> [ENTRIES]:
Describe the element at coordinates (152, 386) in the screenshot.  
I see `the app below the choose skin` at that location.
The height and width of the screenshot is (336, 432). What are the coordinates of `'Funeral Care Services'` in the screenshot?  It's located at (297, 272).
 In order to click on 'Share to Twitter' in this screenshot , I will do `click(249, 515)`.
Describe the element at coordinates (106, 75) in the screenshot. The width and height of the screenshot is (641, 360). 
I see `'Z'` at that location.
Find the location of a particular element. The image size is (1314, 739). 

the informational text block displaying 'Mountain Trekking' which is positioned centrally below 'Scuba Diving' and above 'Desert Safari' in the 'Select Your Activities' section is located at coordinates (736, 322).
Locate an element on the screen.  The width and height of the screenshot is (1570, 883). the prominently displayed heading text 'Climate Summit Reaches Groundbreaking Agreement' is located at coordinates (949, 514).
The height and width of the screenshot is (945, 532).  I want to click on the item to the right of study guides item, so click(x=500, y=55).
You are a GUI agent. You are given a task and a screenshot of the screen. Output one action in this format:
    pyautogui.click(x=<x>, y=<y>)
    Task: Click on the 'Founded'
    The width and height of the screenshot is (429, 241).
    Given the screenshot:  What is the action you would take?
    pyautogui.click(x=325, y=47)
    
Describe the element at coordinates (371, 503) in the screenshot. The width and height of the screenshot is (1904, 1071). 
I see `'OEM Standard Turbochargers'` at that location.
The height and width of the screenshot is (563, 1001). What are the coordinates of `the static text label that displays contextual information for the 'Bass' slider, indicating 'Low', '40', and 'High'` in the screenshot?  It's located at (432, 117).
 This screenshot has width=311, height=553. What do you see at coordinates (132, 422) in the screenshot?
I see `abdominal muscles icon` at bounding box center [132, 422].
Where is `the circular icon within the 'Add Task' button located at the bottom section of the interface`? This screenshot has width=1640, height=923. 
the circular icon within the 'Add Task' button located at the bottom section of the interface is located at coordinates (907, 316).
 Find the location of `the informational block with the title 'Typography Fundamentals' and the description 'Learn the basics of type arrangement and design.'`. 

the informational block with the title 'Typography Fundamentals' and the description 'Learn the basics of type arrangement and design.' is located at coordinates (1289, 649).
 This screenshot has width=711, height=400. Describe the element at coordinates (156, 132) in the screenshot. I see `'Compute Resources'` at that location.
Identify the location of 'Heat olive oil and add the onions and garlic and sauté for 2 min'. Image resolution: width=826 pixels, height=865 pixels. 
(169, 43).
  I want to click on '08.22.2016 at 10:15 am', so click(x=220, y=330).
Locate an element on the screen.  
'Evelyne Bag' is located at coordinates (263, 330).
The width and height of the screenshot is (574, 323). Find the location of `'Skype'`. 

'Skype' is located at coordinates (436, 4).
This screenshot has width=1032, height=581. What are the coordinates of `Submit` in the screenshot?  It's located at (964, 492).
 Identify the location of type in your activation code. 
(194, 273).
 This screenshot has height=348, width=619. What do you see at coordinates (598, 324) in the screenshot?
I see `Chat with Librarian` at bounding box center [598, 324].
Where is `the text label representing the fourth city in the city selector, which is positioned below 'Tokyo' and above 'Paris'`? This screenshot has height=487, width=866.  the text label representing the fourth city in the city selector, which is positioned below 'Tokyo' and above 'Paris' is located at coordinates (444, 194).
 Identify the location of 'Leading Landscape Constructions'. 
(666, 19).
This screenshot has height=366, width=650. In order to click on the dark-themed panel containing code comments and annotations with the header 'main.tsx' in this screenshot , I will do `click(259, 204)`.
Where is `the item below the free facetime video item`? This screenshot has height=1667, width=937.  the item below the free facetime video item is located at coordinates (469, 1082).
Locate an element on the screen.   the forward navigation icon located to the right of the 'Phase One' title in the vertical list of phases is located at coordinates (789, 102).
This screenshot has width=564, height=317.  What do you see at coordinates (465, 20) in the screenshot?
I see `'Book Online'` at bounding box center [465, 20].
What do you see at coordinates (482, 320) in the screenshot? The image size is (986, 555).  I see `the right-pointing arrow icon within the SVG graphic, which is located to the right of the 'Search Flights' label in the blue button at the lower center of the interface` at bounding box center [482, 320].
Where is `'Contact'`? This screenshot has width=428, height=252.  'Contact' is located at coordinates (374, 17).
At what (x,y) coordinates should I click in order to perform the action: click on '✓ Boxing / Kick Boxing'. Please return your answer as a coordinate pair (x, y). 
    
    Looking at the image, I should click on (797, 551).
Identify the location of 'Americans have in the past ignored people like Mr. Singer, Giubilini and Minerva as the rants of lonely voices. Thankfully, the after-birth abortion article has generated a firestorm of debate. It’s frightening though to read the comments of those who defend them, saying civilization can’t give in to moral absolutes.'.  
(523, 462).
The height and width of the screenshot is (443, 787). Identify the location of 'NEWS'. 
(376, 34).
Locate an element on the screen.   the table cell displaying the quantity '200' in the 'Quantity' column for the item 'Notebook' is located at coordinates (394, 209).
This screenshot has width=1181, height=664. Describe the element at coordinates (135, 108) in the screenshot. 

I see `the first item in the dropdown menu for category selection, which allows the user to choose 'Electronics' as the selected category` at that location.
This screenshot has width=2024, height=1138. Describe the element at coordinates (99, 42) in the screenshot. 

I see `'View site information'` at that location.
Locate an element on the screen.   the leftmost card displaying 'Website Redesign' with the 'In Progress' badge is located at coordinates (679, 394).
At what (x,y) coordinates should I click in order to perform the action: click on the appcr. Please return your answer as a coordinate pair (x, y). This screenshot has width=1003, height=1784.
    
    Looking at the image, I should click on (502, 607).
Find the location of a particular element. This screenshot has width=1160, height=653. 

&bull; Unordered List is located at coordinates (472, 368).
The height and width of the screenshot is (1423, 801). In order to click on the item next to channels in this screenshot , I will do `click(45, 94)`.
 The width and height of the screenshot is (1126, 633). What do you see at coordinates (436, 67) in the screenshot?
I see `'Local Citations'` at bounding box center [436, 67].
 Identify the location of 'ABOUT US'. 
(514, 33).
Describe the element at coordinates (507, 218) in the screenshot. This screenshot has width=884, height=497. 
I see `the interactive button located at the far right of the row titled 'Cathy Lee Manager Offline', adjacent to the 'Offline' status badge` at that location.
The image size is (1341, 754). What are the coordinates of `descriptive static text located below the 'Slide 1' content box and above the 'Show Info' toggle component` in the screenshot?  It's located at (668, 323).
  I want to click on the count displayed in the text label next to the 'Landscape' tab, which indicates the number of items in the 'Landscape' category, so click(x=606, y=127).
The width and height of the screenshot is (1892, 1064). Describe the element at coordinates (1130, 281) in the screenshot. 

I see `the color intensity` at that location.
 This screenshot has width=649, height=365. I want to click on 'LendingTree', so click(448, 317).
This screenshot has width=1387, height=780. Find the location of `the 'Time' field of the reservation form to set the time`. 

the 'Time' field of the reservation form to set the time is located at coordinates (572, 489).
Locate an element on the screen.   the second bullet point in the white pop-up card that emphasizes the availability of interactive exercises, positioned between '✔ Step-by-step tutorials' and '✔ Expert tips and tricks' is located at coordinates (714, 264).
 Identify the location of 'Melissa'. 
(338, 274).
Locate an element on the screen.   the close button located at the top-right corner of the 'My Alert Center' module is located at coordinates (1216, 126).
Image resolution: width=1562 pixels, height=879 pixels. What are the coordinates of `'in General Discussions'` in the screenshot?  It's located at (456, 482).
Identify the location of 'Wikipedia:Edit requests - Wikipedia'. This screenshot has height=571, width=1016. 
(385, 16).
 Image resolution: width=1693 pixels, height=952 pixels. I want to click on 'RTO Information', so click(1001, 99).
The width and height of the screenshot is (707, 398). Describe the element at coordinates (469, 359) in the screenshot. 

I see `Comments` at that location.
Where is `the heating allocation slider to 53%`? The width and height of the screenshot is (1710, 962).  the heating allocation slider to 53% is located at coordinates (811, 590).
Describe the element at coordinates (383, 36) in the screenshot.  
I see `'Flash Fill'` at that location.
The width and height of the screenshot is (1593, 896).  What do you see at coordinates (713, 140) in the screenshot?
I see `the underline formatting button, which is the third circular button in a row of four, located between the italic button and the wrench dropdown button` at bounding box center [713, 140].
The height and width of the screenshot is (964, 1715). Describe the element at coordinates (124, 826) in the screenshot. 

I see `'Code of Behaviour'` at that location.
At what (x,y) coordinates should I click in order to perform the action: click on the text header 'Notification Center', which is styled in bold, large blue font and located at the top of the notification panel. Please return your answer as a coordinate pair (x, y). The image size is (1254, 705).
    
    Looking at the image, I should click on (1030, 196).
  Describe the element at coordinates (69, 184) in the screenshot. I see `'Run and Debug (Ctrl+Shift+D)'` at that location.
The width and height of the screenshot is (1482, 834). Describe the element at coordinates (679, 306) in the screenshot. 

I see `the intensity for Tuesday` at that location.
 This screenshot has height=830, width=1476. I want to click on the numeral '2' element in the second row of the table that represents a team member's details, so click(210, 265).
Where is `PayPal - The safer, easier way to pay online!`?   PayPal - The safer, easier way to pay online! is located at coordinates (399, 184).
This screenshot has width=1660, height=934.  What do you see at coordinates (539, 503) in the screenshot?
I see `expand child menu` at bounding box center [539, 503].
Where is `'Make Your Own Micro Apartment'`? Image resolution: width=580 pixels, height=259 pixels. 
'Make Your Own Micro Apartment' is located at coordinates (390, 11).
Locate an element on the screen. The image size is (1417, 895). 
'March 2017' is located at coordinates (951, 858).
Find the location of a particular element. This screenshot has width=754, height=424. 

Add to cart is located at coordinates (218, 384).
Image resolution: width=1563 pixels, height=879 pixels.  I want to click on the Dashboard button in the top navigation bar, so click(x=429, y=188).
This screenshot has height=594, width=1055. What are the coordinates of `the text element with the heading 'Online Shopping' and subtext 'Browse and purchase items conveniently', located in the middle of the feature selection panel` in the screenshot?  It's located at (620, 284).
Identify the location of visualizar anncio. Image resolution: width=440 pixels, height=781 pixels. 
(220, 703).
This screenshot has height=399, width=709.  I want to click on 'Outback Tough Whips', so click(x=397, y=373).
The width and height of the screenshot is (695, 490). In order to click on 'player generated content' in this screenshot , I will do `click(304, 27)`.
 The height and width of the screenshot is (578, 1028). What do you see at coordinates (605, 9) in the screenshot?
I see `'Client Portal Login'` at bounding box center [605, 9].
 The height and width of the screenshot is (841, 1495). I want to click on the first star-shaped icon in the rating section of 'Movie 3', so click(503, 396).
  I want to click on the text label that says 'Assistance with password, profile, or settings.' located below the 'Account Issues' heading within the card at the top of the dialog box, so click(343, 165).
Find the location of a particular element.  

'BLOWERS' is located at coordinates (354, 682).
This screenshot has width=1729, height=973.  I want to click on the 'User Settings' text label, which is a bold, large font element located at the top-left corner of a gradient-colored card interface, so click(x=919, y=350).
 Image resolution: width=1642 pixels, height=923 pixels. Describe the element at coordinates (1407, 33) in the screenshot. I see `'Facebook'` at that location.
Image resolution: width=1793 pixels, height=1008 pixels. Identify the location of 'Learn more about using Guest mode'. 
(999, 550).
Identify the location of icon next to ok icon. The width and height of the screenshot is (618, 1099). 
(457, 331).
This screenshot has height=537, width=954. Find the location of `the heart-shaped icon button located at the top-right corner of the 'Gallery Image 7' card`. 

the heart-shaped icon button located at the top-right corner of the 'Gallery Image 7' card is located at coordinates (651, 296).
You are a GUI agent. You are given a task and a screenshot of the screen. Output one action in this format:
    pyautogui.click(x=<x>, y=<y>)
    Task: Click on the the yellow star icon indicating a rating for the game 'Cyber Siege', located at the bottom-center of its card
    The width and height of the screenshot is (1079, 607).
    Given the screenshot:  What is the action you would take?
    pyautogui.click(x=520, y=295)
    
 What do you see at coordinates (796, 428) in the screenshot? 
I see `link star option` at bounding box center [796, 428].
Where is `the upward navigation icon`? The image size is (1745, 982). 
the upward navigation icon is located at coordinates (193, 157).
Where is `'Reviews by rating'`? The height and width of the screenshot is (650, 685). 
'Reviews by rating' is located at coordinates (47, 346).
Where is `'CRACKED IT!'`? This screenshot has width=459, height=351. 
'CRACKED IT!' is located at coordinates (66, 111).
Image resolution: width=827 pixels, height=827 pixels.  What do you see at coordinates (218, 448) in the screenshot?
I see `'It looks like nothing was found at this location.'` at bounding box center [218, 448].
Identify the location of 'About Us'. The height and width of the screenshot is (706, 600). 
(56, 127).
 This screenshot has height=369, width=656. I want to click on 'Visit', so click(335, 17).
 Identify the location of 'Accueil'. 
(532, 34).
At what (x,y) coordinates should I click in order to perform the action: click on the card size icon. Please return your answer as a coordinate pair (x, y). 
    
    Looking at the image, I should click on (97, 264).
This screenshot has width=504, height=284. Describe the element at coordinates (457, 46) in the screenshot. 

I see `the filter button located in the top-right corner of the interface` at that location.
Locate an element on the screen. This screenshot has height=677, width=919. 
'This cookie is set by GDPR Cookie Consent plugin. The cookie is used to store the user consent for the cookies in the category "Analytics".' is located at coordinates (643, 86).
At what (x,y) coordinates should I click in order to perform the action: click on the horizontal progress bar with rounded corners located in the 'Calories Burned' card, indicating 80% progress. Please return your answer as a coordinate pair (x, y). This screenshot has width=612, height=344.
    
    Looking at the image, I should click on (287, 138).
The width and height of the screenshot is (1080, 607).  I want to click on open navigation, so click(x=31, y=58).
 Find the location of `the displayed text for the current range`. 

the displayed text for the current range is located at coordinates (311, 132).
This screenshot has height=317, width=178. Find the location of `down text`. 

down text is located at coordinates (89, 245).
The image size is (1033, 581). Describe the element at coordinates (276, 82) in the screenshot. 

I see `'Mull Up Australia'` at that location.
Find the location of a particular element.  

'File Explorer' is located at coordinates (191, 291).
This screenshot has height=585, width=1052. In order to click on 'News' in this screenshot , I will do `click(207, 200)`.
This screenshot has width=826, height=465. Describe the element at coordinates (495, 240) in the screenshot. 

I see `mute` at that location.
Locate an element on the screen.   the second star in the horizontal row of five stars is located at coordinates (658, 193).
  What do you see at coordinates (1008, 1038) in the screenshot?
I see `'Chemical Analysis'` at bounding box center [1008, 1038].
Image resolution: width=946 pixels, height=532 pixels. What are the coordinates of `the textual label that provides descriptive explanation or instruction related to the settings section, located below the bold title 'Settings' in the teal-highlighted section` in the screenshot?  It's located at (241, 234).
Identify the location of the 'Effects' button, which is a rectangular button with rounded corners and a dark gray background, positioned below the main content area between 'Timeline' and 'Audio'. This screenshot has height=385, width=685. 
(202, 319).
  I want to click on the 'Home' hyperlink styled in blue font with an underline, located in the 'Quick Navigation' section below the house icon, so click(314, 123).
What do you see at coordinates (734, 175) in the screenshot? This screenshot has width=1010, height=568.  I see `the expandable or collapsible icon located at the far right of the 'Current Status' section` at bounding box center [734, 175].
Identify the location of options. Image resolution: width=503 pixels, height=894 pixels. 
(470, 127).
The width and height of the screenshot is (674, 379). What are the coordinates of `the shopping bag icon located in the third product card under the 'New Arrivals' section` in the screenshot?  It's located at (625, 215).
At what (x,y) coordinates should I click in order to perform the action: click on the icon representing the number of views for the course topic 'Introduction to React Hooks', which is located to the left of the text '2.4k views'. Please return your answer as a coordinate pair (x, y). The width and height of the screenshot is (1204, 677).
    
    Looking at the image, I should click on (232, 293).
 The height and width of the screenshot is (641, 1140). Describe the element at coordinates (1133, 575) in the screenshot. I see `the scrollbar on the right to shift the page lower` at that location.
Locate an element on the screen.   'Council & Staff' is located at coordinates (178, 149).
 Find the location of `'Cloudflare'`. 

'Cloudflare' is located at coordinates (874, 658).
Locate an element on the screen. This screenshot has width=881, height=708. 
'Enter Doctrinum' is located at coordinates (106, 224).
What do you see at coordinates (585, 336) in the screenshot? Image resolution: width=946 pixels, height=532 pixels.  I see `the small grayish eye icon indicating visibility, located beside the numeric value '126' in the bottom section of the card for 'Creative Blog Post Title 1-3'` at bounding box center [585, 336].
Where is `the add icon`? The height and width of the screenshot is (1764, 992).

> [WRITTEN REQUEST]:
Can you quote the lines above verbatim, starting with the line containing "This screenshot has width=1181, height=664." and going on through the line containing "Looking at the image, I should click on (502, 607).", with both of those lines included?

> [RESULT OF THIS TASK]:
This screenshot has width=1181, height=664. Describe the element at coordinates (135, 108) in the screenshot. 

I see `the first item in the dropdown menu for category selection, which allows the user to choose 'Electronics' as the selected category` at that location.
This screenshot has width=2024, height=1138. Describe the element at coordinates (99, 42) in the screenshot. 

I see `'View site information'` at that location.
Locate an element on the screen.   the leftmost card displaying 'Website Redesign' with the 'In Progress' badge is located at coordinates (679, 394).
At what (x,y) coordinates should I click in order to perform the action: click on the appcr. Please return your answer as a coordinate pair (x, y). This screenshot has width=1003, height=1784.
    
    Looking at the image, I should click on (502, 607).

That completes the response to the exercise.